Track

Case Reports

Abstract

Autoimmune progesterone dermatitis (APD) is a rare, hormonally mediated dermatosis characterized by cyclical cutaneous eruptions in response to endogenous or exogenous progesterone. A 22-year-old female with no significant past medical history presented with recurrent, pruritic papules localized to her elbows. The lesions flared predictably one week prior to menses. Symptom resolution was observed with the onset of menses. High-dose second generation antihistamine therapy and high-potency topical steroids failed to provide relief. Notably, she was trialed on estrogen containing oral contraceptive therapy with resolution of her monthly rash. 

A punch biopsy of one of the papules revealed subacute spongiotic and vacuolar interface dermatitis with dermal edema and a lymphophistiocytic perivascular infiltrate with scattered neutrophils and rare eosinophils.
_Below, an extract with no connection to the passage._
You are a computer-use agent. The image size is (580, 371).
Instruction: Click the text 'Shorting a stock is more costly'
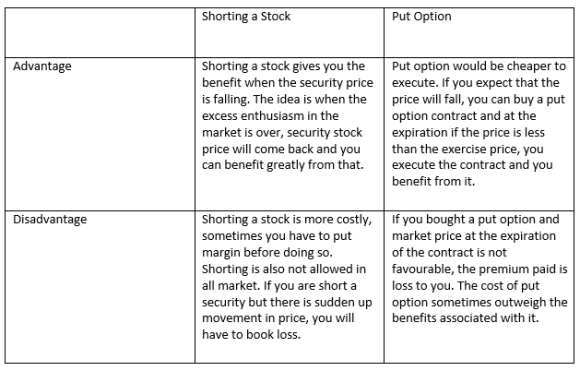tap(286, 220)
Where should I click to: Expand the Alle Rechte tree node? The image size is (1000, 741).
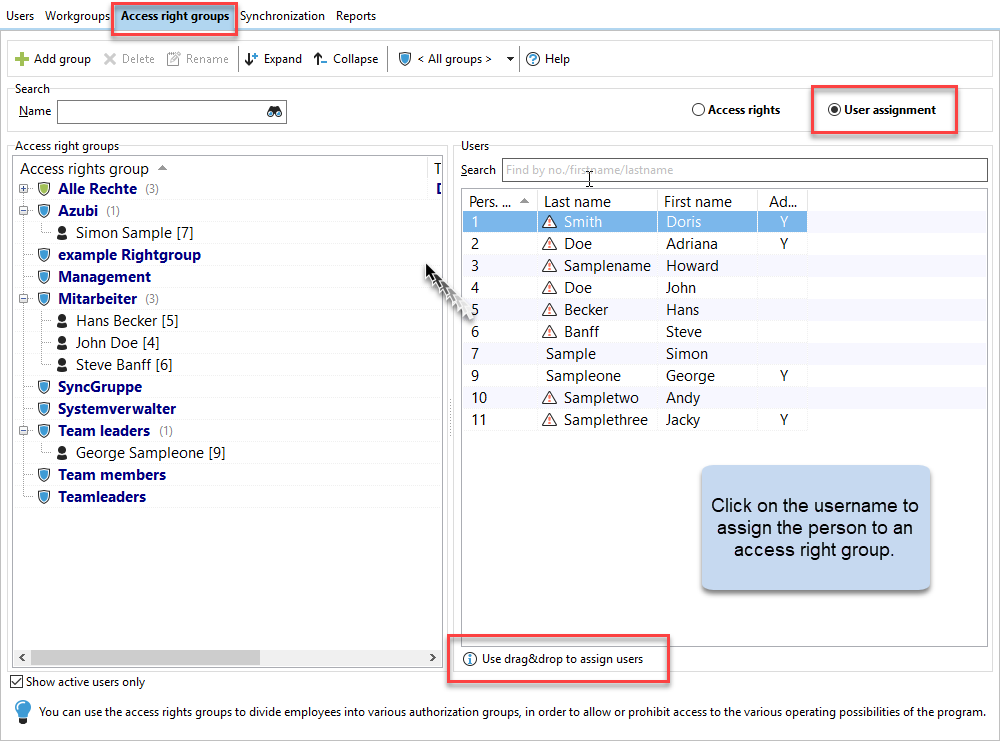click(24, 189)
Histopathology was consistent with previously described cases of APD and when correlated with the patient’s cyclical symptoms and hormonal response, confirm the diagnosis. 

APD can present with a broad clinical spectrum ranging from eczematous papules and urticaria to vesiculobullous lesions and anaphylaxis. The hallmark feature is symptom onset in the luteal phase of the menstrual cycle, driven by the natural rise in progesterone. Although a progesterone intradermal test can aid in diagnosis, clinical correlation remains essential. Estrogen-containing oral contraceptives are the mainstay of treatment, aimed at suppressing ovulation and progesterone production. This case highlights the importance of recognizing cyclical dermatologic symptoms in young women and considering APD in the differential diagnosis.